Wisdoms and Art
A Tragedy
I have a tender spot in my heart for the textile artworks in my collection, especially embroidery art (shown here in the photos)…not just because embroidery art has been a long-standing tradition for the skillful hands of Vietnamese artisans, but because my memories of some of the most beautiful women in my life are woven into each delicate stitch. One of them is Cô Vân (Auntie Vân).
Cô Vân was my “almost” aunt. She was my Uncle Tony’s first love, and upon meeting her, it was easy to see why he fell in love with her kind and gentle heart. In 1975, The cruel tsunami of fate betided in the fall of Saigon and tore their paths across the ocean from each other.
Uncle Tony eventually married and became a successful aerospace engineer at the US Federal Aviation Administration. Cô Vân also settled down with her own husband and son in the city that was formerly known as Saigon, taking on embroidery work to feed her family with her meager earnings.
Though their love never materialized in marriage, she stayed close friends with my parents, and I also became good friends with her son who was 1 year older than me. I don’t remember much about Cô Vân, except for she was kind and she was always sewing.

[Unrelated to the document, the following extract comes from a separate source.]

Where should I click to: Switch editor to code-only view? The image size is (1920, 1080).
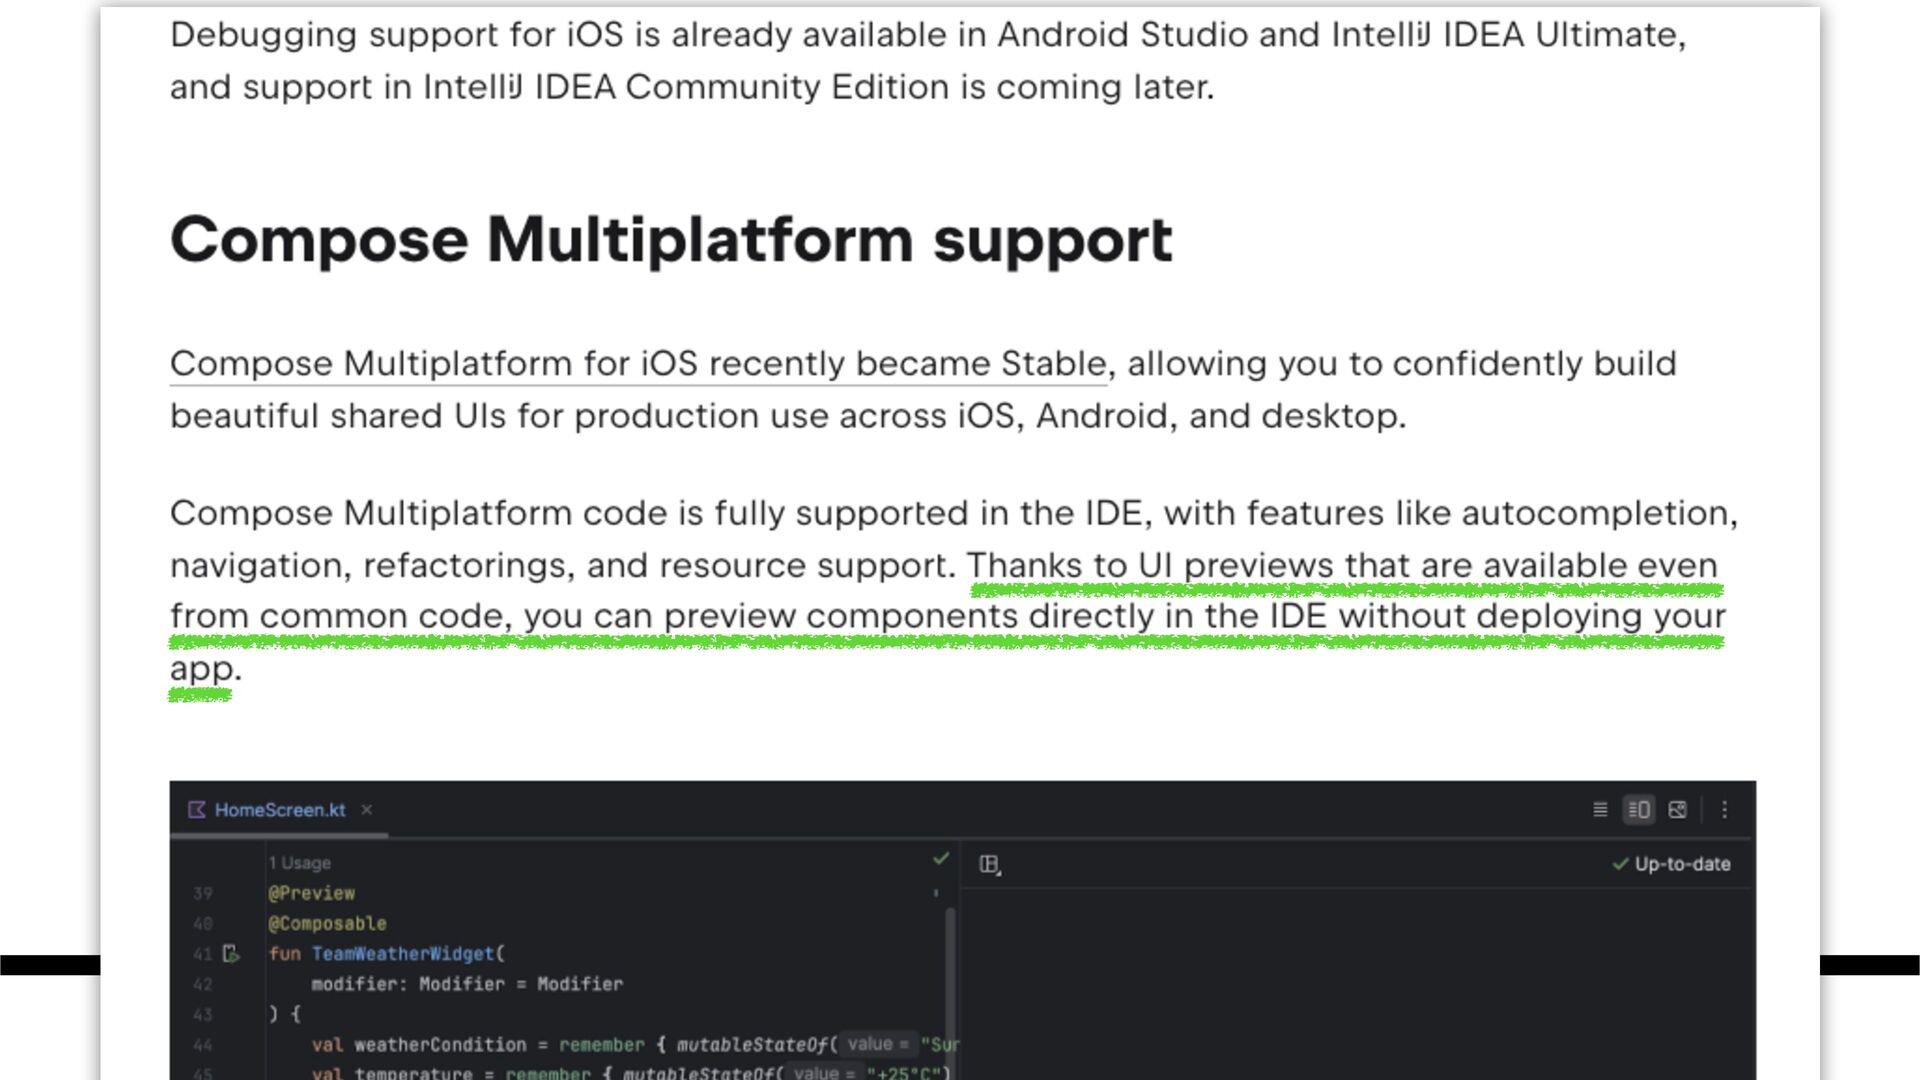(x=1600, y=810)
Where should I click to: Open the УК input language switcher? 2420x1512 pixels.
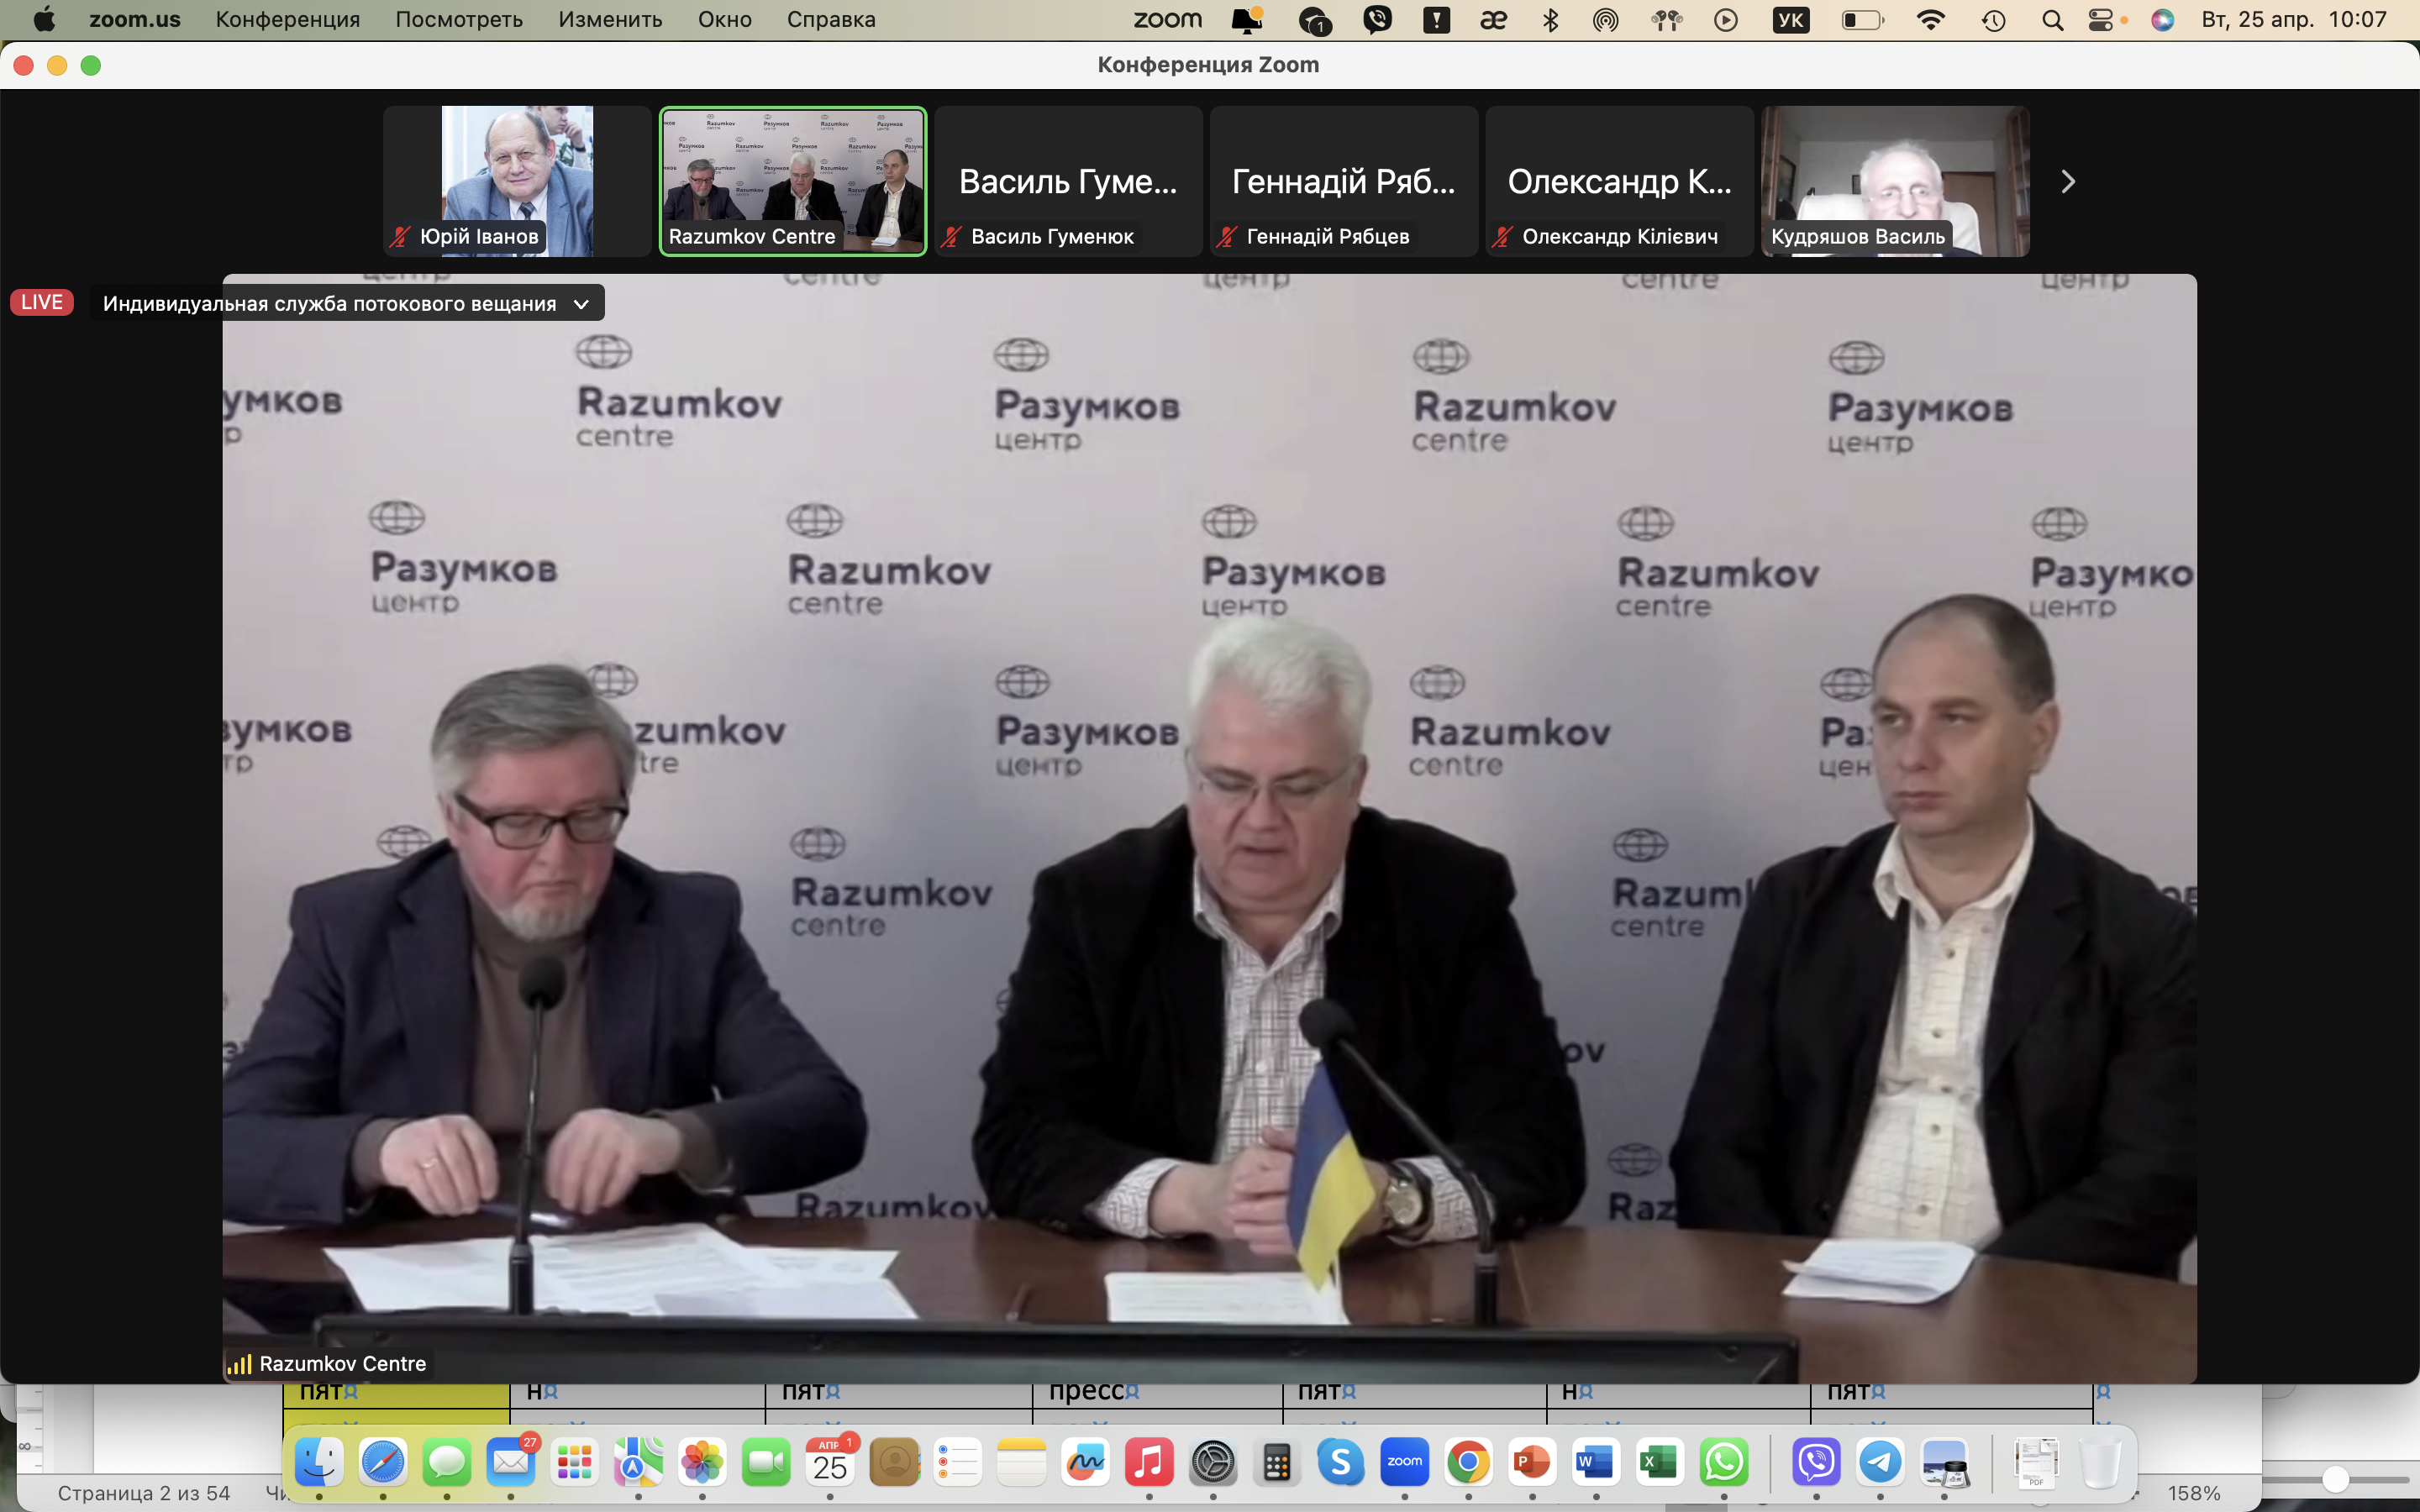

When we were playing pretend sword fights on the balcony of the tiny one-bedroom apartment that her family was cramped in, she was sewing. And from what I heard from her husband, even deep into the dead of nights, when the roosters crowed their 3:00am wake-up call, Cô Vân could still be found hunching over her embroidery work, her tired eyes only guided by a dimly lit kerosene lamp, her frail hands diligently weaving colorful stitches onto thin fabrics to create beautiful art that someone would pay her pennies for. That was how much her labor was worth.
When my family migrated to the US in August of 1997, we lost contact with Cô Vân for a while. About a year later, I learned from across the globe that Cô Vân’s lifeless body was found slumped over her sewing table, a dimly lit kerosene lamp mourned beside her thin, petite frame.
Her delicate hands were tightly clutching on to the unfinished embroidered fabric that she was hastening to complete, so she could trade it for pennies, so she could feed her family.
They said her overworked heart gave out.
Her time was worth pennies. Her life was worth pennies.
And to this day, there are countless artists and artisans like Cô Vân whose intricate and painstaking creations are still seen as worth less than a cup of coffee in the art world, simply because of the latitude and longitude from whence their masterpieces originated.
It is my last dying wish to change that. With every bit of my resources and influence, I must change that.